Sì, in quel mistico rituale di laboratorio, i ricercatori stanno mettendo insieme una coltura cellulare, che include quello che sostengono essere il nuovo virus; e poi per “provare” che questo presunto virus è dannoso e uccide quelle cellule, aggiungono sostanze caustiche che, in effetti, causano danni alle cellule.

Questo mi ricorda gli esperimenti sugli animali degli anni ’70, presso i National Institutes of Health degli Stati Uniti, dove l’obiettivo ossessionato (e fallito) era quello di dimostrare che i virus potevano causare il cancro. Per “preparare” gli animali per le iniezioni dei cosiddetti virus, tutti i tipi di sostanze chimiche tossiche venivano ficcate negli animali, nel tentativo di indebolirli al punto in cui i virus, si sperava, avrebbero “creato una crescita cellulare incontrollata”, ovvero il segno distintivo del cancro.

Il Sistema Immunitario: la Bilancia della Vita — Libro

C’è un nome semplice per questo tipo di ricerca folle: truccare le carte

Quello a cui Harry Blazer si riferisce nella sua dichiarazione è solo un pezzo dell’arcano protocollo di laboratorio progettato per “trovare un nuovo virus e dimostrare che è dannoso”. Abbiamo bisogno che OGNI pezzo del processo venga portato alla luce affinché tutti possano vedere, capire e analizzare.

Cento anni di propaganda della medicina Rockefeller hanno trascinato le popolazioni credulone a “temere il germe”, a dimenticare la forza e la resilienza intrinseche del proprio sistema immunitario e a dimenticare cosa sia la salute.

Come continuo a dire, se i germi fossero il problema di base, saremmo tutti morti mille volte, perché il numero gigantesco di microbi nel nostro corpo e nell’ambiente è incalcolabile.

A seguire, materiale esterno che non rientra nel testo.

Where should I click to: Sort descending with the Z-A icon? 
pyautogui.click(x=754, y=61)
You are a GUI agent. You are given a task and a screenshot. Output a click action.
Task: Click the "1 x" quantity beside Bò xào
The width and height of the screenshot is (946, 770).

In diversi articoli chiave, ho descritto come dovrebbe essere fatto un vero e proprio studio su larga scala, utilizzando la microscopia elettronica, per dimostrare la probabilità che un nuovo virus sia presente e causi la malattia. Tali studi non vengono mai fatti. Il motivo è chiaro. I risultati nudi e crudi silurerebbero ipotesi assurde su presunte epidemie virali.

Gli esperti propagandisti sanno, e hanno affermato, che la migliore bugia da raccontare è un’enorme bugia. Vendi quella e ci sei. Per esempio, una volta che la popolazione ha interiorizzato la fede religiosa in The Germ (Il Germe) , invertire quella credenza sembra assurdo.

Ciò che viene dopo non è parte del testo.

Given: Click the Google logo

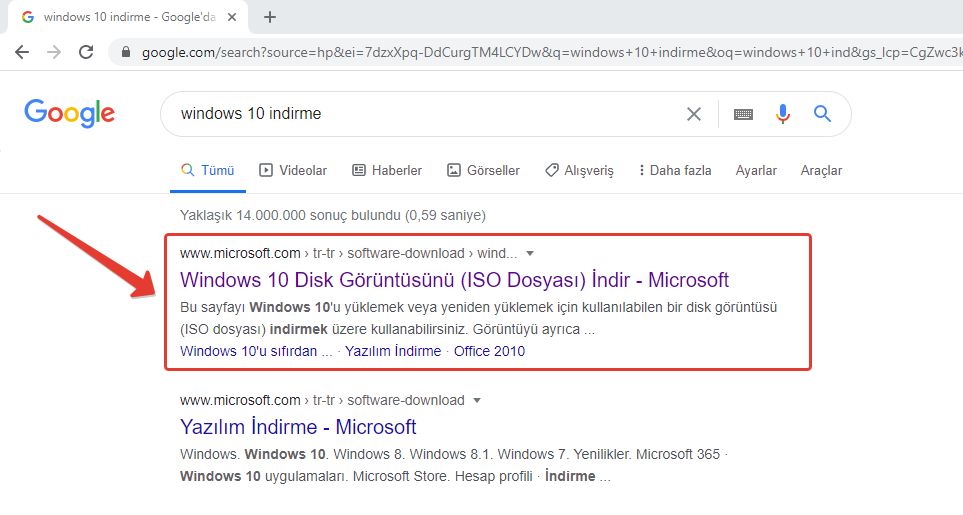Looking at the screenshot, I should click(69, 113).
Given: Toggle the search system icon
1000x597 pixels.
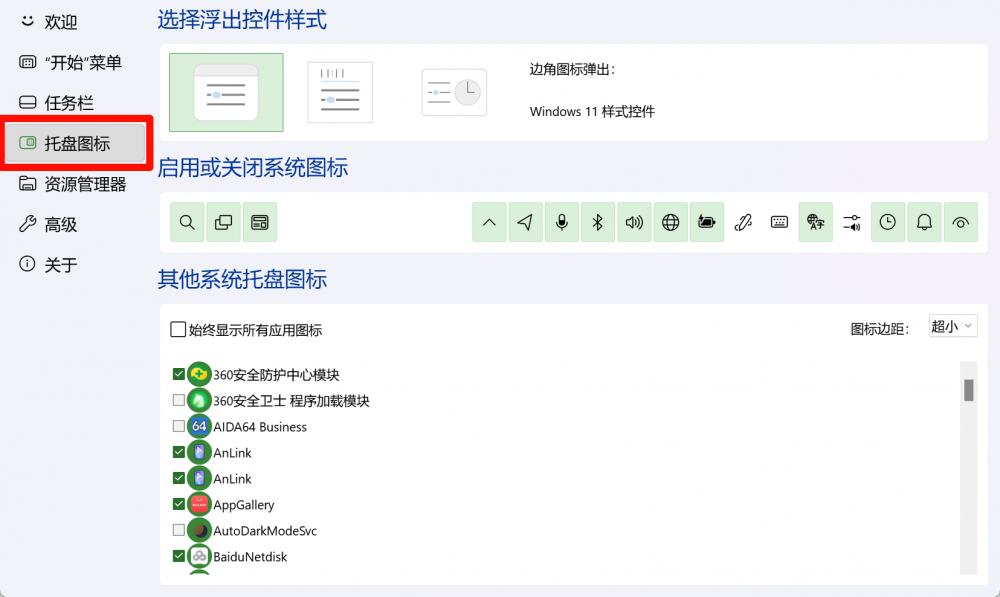Looking at the screenshot, I should [x=187, y=223].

“Vuoi dire che ci hanno mentito su questo? No, non può essere…”

Sì, potrebbe essere, e lo è.

“Vuol dire che stanno vendendo una STORIA su un virus?”

Bingo. Abbiamo un vincitore.

Negli anni ’80, quando stavo scrivendo il mio primo libro, AIDS INC. , decisi di controllare gli sforzi [che facevano] per infettare gli animali con il (cosiddetto) HIV e produrre l’AIDS. Questi esperimenti sugli animali coinvolgevano scimpanzé tenuti in strutture sigillate in tutti gli Stati Uniti.

Tenete presente che gli scimpanzé non vivevano più nel loro ambiente naturale. Non facevano più parte delle loro comunità tradizionali. Erano presenti in gabbie, tenute lì per lunghi periodi. Anni. In altre parole, ogni possibile aggressione psicologica contro di loro veniva impiegata per danneggiare il loro sistema immunitario.

Ho parlato con lo scienziato che si occupava di rintracciare ognuno di quegli scimpanzé da laboratorio. Gli ho chiesto se le iniezioni avevano causato degli “effetti AIDS”.

No, mi ha risposto. In nessuno degli animali.

Robert Gallo, il “co-scopritore dell’HIV”, ha detto: “Fammi fare un tentativo con quei dannati scimpanzé! Li infetterò!”

Chissà quali orrori avrebbe scatenato sugli animali, per far sembrare che il loro sistema immunitario stesse cedendo a causa del “virus”.

Alla fine, i ricercatori hanno annunciato di essere riusciti ad “infettare” alcuni scimpanzé. È come dire: “Abbiamo sganciato bombe sul nemico e loro hanno continuato a combattere, così abbiamo sganciato bombe molto, molto più grandi, e poi si sono arresi…”.

Benvenuti nella scienza della virologia.